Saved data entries
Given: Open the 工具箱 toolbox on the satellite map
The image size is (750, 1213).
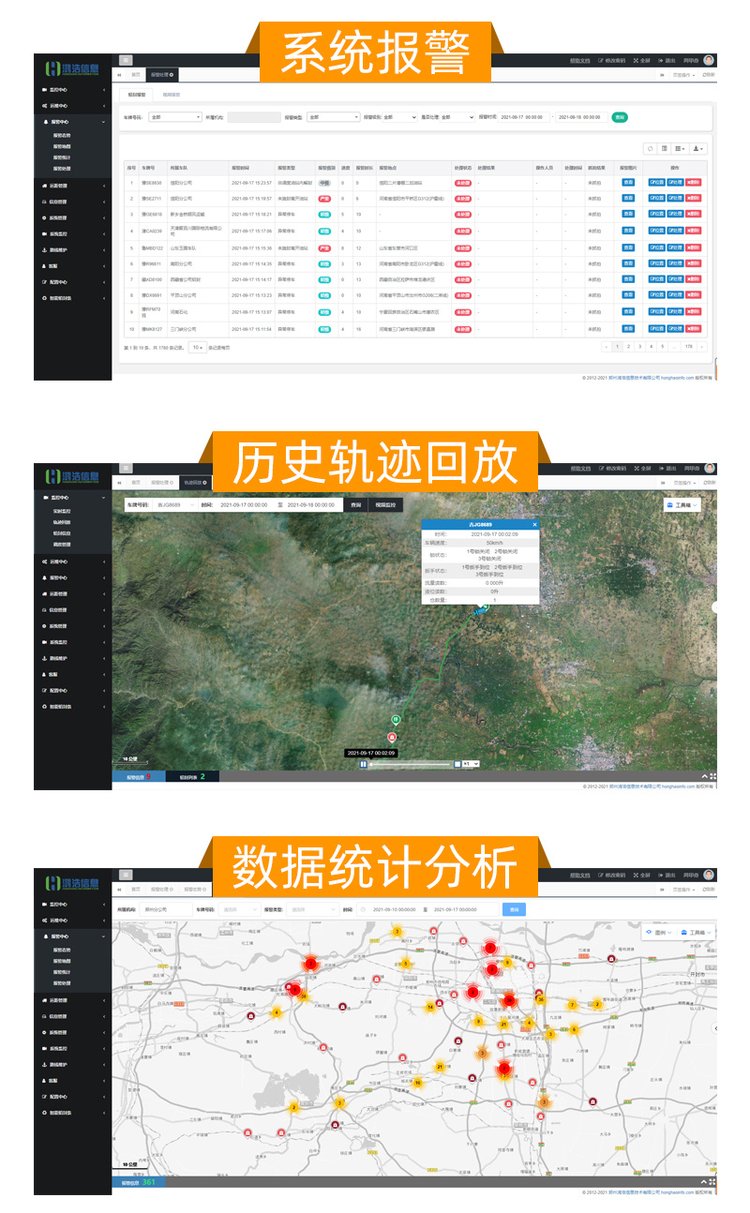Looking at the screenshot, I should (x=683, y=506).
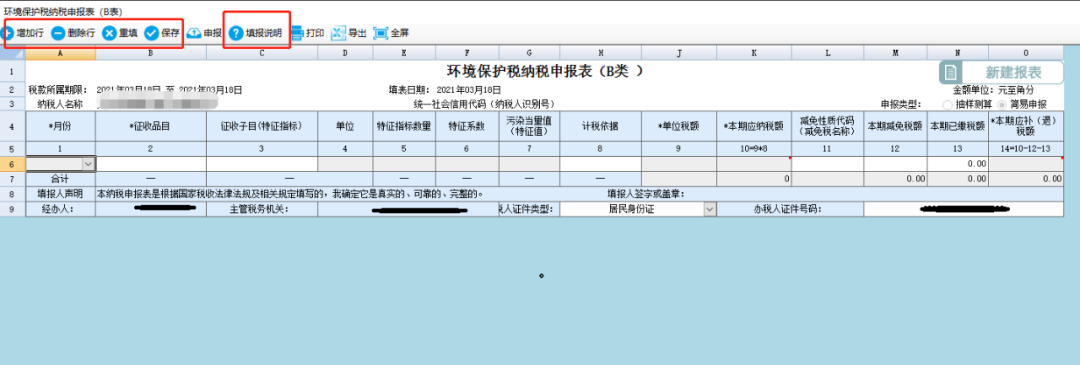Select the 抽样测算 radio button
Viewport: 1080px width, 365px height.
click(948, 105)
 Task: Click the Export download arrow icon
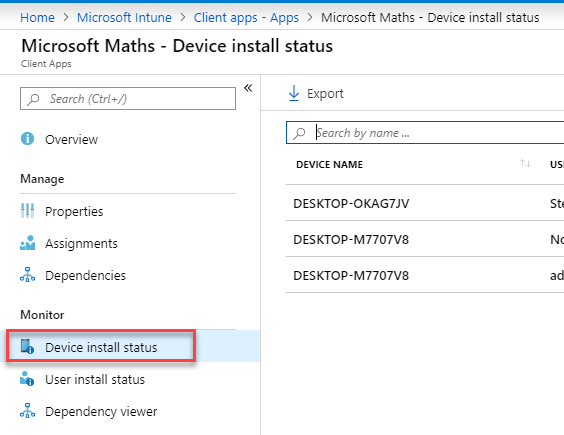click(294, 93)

* * *

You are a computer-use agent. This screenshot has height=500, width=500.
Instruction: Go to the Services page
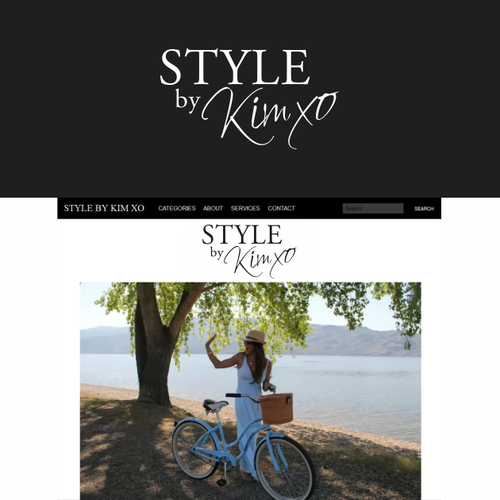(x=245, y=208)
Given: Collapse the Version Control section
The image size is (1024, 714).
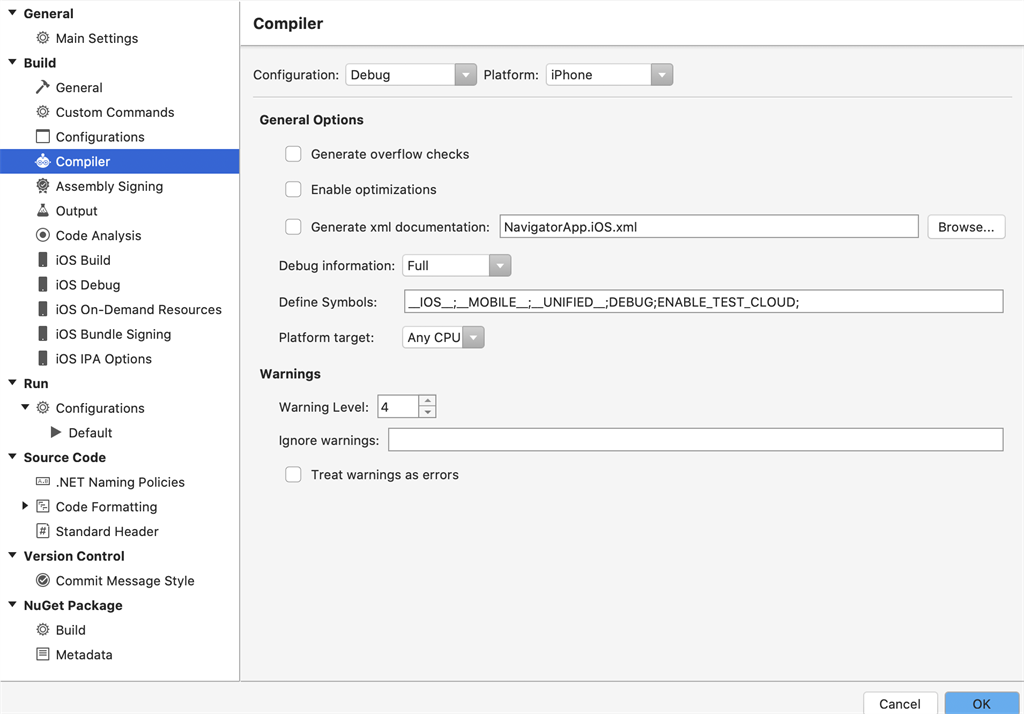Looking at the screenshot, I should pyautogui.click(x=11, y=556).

EXERCISE DESCRIPTION
All lines above that contain the word "Given" are to be copied.

ANSWER TO THIS TASK
Given: Open the 工具箱 toolbox on the satellite map
Given: Collapse the Version Control section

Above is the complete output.